In smaller children and infants, lower doses should be employed by using as a guide a rate of 1 mEq of potassium per gram of resin as the basis for calculation.
Each dose should be given as a suspension in a small quantity of water or, for greater palatability, in syrup. The amount of fluid usually ranges from 20 mL to 100 mL, depending on the dose, or may be simply determined by allowing 3 mL to 4 mL per gram of resin. Healthcare professionals should follow full aspiration precautions when administering this product, such as placing and maintaining the patient in an upright position while the resin is being administered.

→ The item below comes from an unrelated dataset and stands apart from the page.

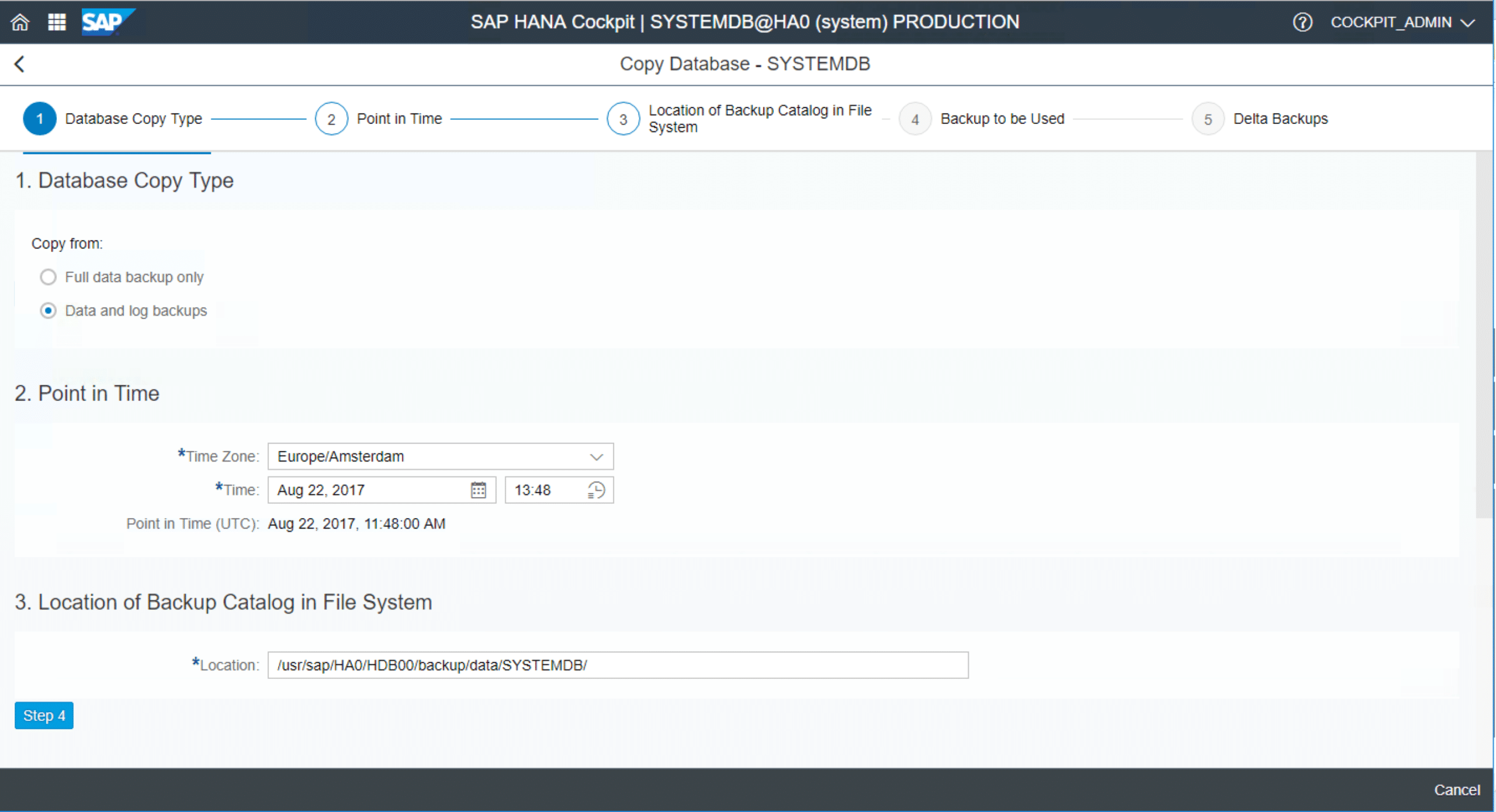Jump to Point in Time wizard step

coord(331,119)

The resin may be introduced into the stomach through a plastic tube and, if desired, mixed with a diet appropriate for a patient in renal failure.
The resin may also be given, although with less effective results, in an enema consisting (for adults) of 30 g to 50 g every six hours. Each dose is administered as a warm emulsion (at body temperature) in 100 mL of aqueous vehicle. The emulsion should be agitated gently during administration. The enema should be retained as long as possible and followed by a cleansing enema.

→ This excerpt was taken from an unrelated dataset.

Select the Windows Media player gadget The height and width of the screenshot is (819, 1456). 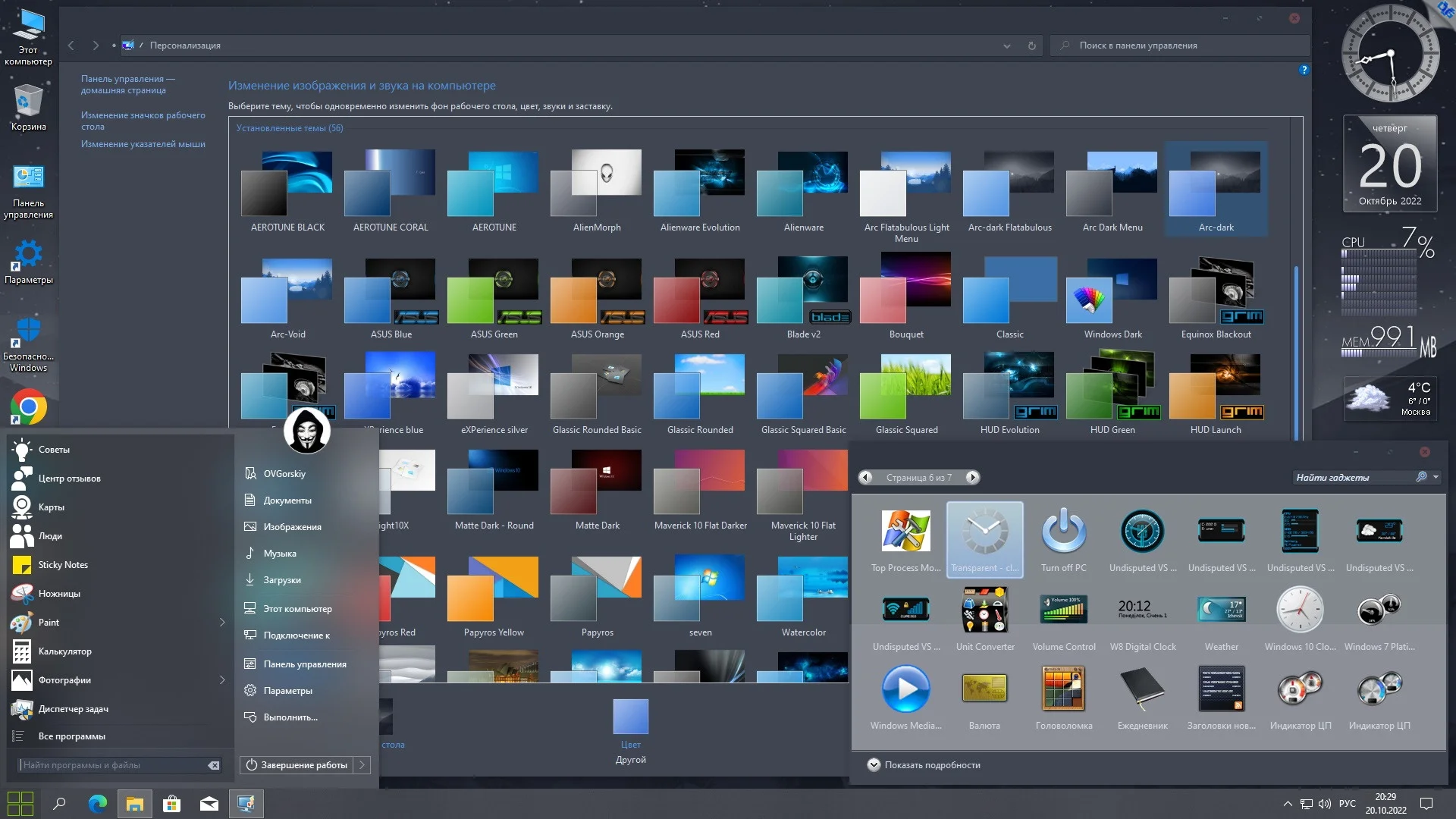tap(905, 689)
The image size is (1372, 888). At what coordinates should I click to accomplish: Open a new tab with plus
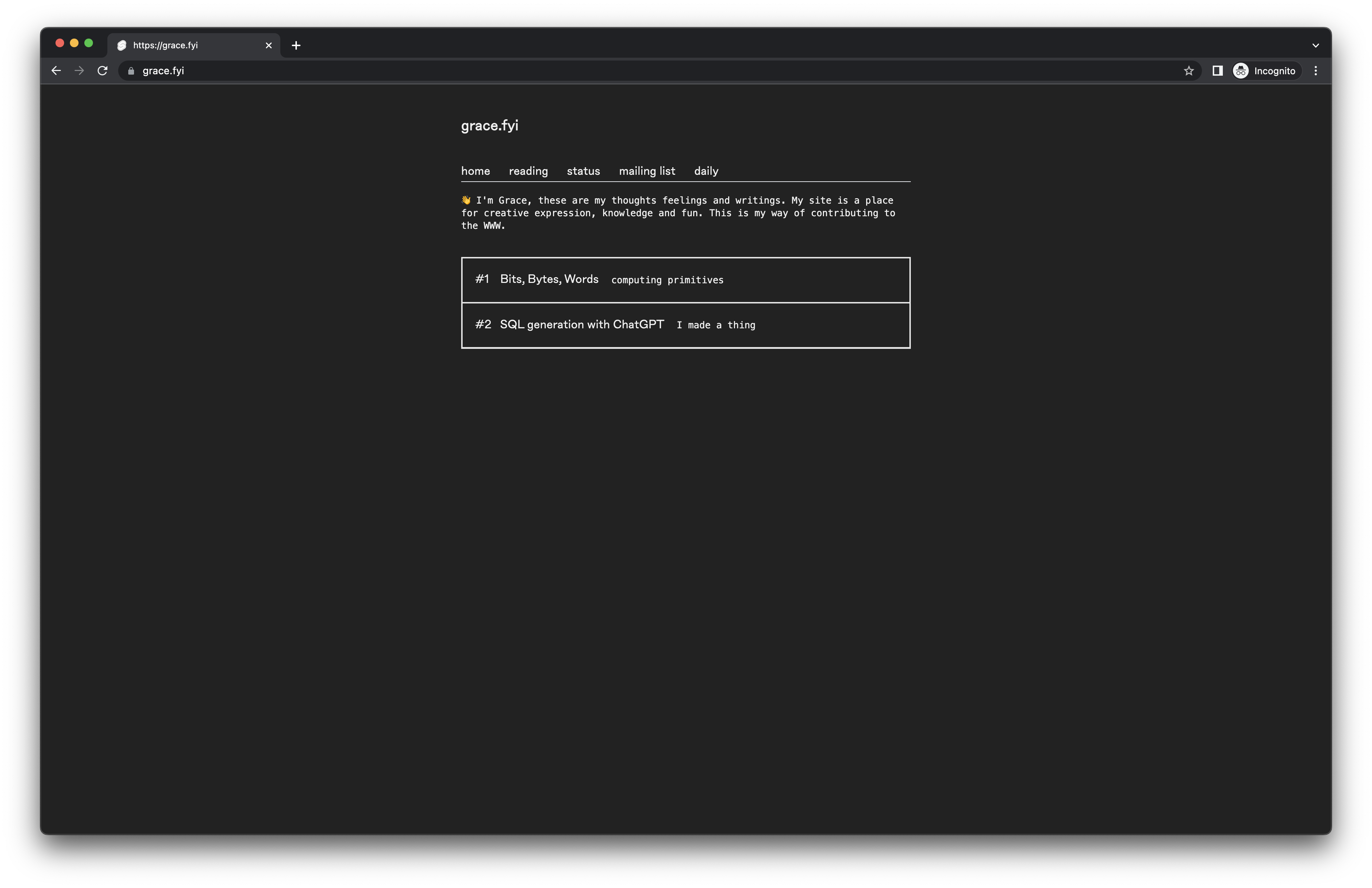296,45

After an initial cleansing enema, a soft, large size (French 28) rubber tube is inserted into the rectum for a distance of about 20 cm, with the tip well into the sigmoid colon, and taped in place. The resin is then suspended in the appropriate amount of aqueous vehicle at body temperature and introduced by gravity, while the particles are kept in suspension by stirring. The suspension is flushed with 50 mL or 100 mL of fluid, following which the tube is clamped and left in place. If back leakage occurs, the hips are elevated on pillows or a knee-chest position is taken temporarily. A somewhat thicker suspension may be used, but care should be taken that no paste is formed, because the latter has a greatly reduced exchange surface and will be particularly ineffective if deposited in the rectal ampulla. The suspension is kept in the sigmoid colon for several hours, if possible. Then, the colon is irrigated with nonsodium containing solution at body temperature in order to remove the resin. Two quarts of flushing solution may be necessary. The returns are drained constantly through a Y tube connection. While the use of sorbitol is not recommended, particular attention should be paid to this cleansing enema if sorbitol has been used
The intensity and duration of therapy depend upon the severity and resistance of hyperkalemia.
Sodium Polystyrene Sulfonate, USP should not be heated for to do so may alter the exchange properties of the resin.